§ DOKUMENTTEXT:
* * * * * * * * *

Europäer leben immer länger und bleiben gleichzeitig auch länger gesundheitlich fit. Was an sich schön ist, wird in Verbindung mit niedrigen Geburtenraten zur Bedrohung für die finanzielle Nachhaltigkeit der Rentensysteme und den Wohlfahrtsstaat insgesamt. Finnland hat früh auf die demografische Alterung reagiert. Was lässt sich aus den finnischen Reformen lernen?

Von Kati Kuitto

Trotz des massiven Widerstands der Bevölkerung und am Parlament vorbei setzte die französische Regierung jüngst die schrittweise Anhebung des Rentenalters durch. Der Grund: Immer weniger Steuer- und Beitragszahler im erwerbsfähigen Alter stehen immer mehr Rentnern und älteren Menschen mit Pflegebedarf entgegen. Mit diesem Problem ist Frankreich wahrlich nicht alleine. Bei insgesamt 18 von 41 untersuchten Industrieländern der Sustainable Governance Indicators (SGI) der Bertelsmann Stiftung ist das zahlenmäßige Verhältnis zwischen Älteren und Erwerbstätigen inzwischen äußerst kritisch. Die Verlängerung des Erwerbslebens ist deshalb zu einer der zentralen gesellschaftspolitischen Zielsetzungen der letzten Jahre geworden.

Finnland ist nach Japan am stärksten und schnellsten von demografischer Alterung betroffen. Die rekordniedrige Fertilitätsrate der letzten Jahre von nicht einmal 1,4 Kindern je Frau sowie die geringe Nettozuwanderung verstärken den negativen Trend und bedrohen die finanzielle Nachhaltigkeit des Wohlfahrtsstaates. In Finnland hat die Politik jedoch relativ frühzeitig reagiert und nach Lösungen gesucht – und einige Ergebnisse der Reformen zeigen sich bereits. Insofern kann die finnische Erfahrung für andere europäische Wohlfahrtsstaaten interessante Erkenntnisse bieten.

* * * * * * * * *

§ AUFGABEN:
a: Welche Länder werden im Dokumenttext namentlich genannt? Nenne alle.
b: Beantworte anhand des Dokumenttexts:
(i) Was hat die französische Regierung jüngst durchgesetzt?
(ii) Bei wie vielen der untersuchten Industrieländer ist das Verhältnis zwischen Älteren und Erwerbstätigen äußerst kritisch?
(iii) Wie hoch war die Fertilitätsrate in Finnland in den letzten Jahren?
c: Schreibe den Abschnitt des Dokumenttexts zwischen „Finnland ist nach“ und „interessante Erkenntnisse bieten.“ ab, beide eingeschlossen.

§ DATENAUSZUG:
* * * * * * * * *

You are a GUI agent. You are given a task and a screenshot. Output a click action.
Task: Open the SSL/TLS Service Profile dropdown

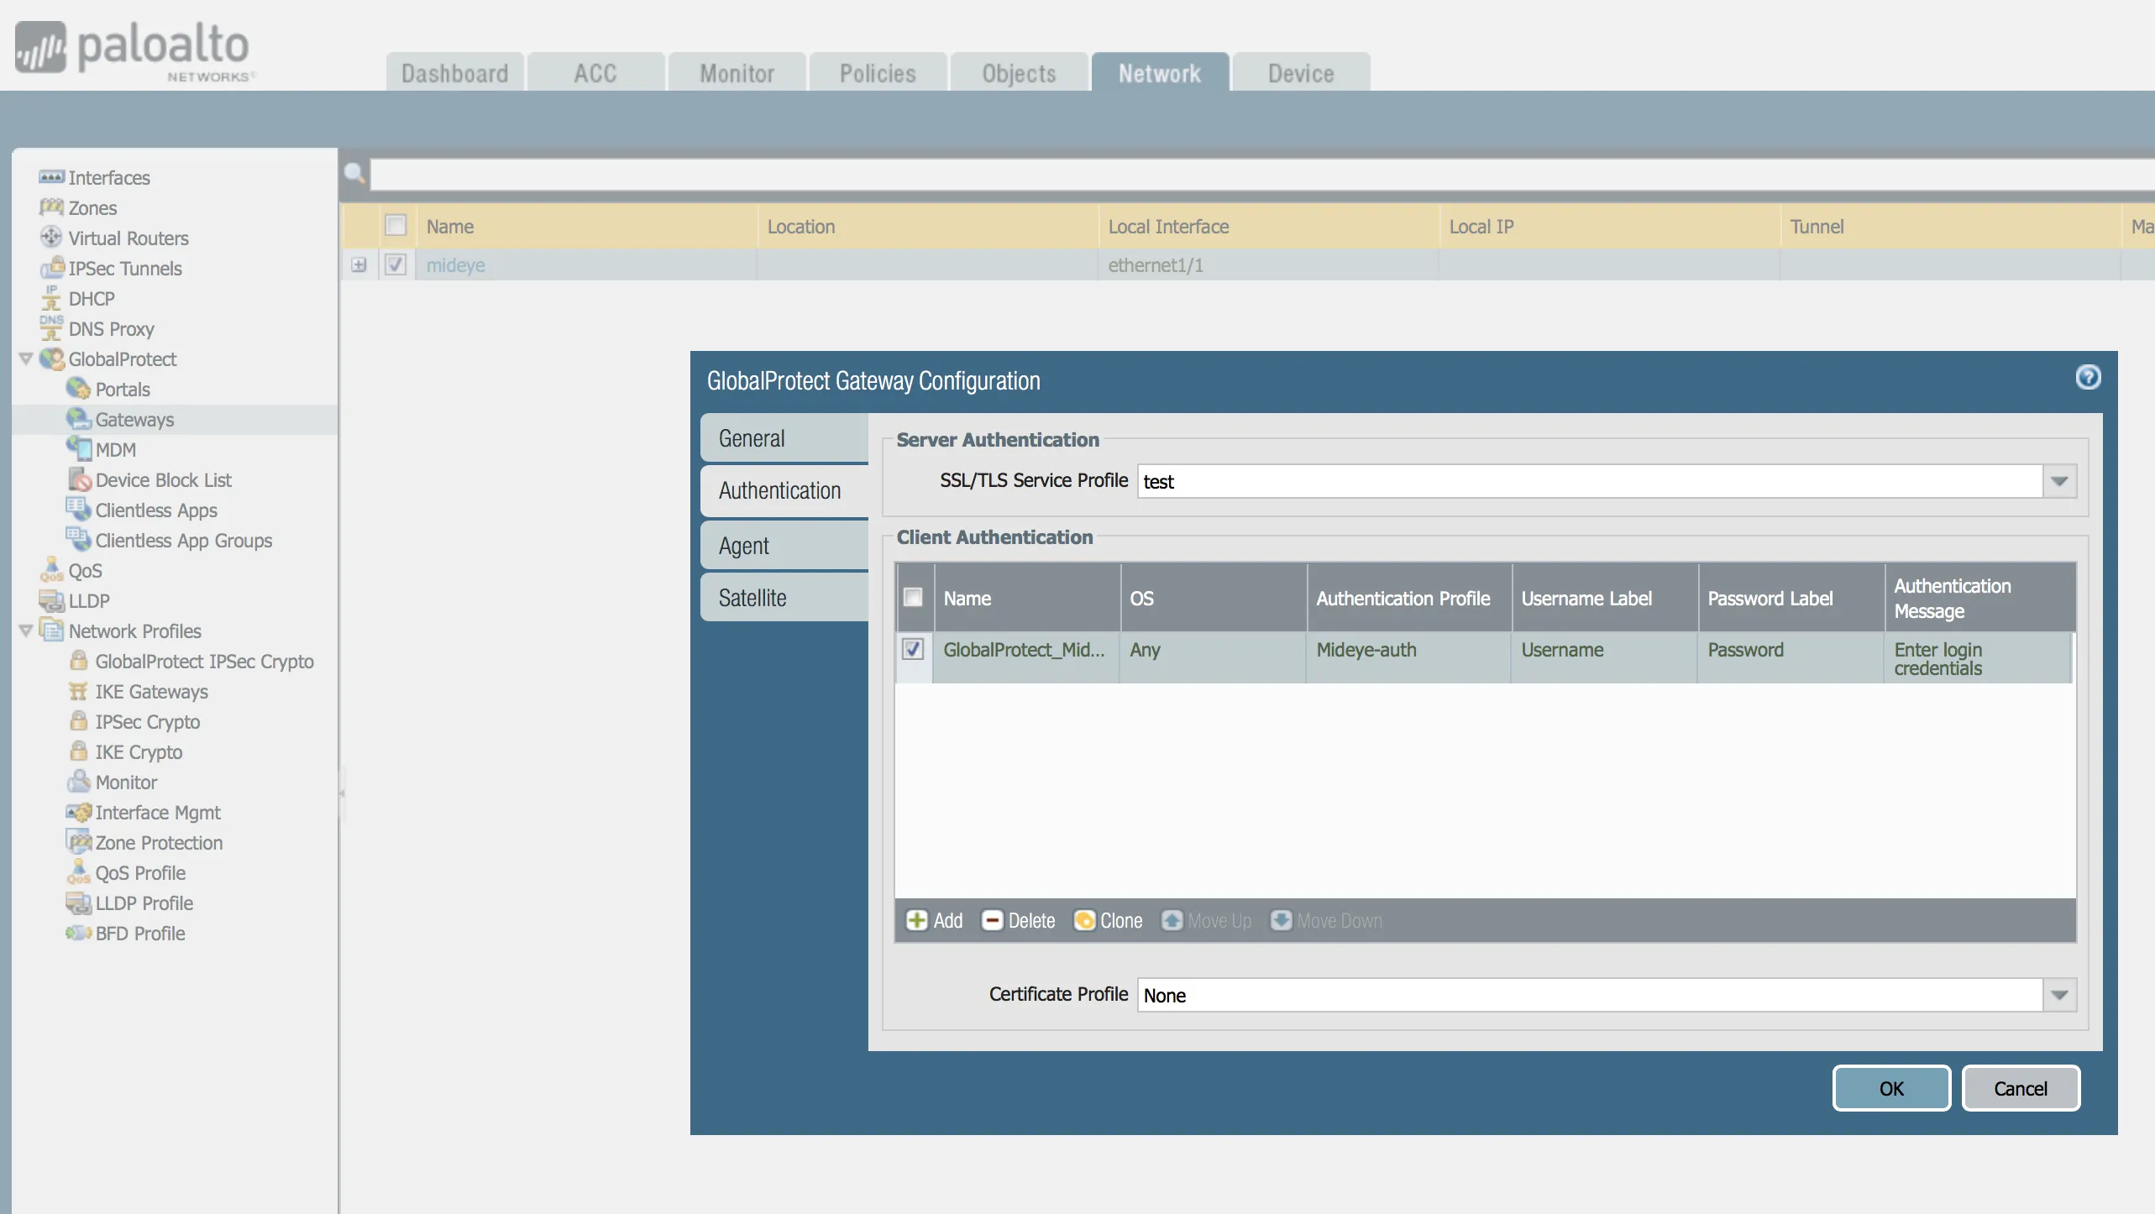(2059, 481)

* * * * * * * * *

§ LÖSUNGEN:
a: Finnland, Frankreich, Japan

b:
(i) Die schrittweise Anhebung des Rentenalters.
(ii) Bei 18 von 41 Ländern.
(iii) Nicht einmal 1,4 Kinder je Frau.

c:
Finnland ist nach Japan am stärksten und schnellsten von demografischer Alterung betroffen. Die rekordniedrige Fertilitätsrate der letzten Jahre von nicht einmal 1,4 Kindern je Frau sowie die geringe Nettozuwanderung verstärken den negativen Trend und bedrohen die finanzielle Nachhaltigkeit des Wohlfahrtsstaates. In Finnland hat die Politik jedoch relativ frühzeitig reagiert und nach Lösungen gesucht – und einige Ergebnisse der Reformen zeigen sich bereits. Insofern kann die finnische Erfahrung für andere europäische Wohlfahrtsstaaten interessante Erkenntnisse bieten.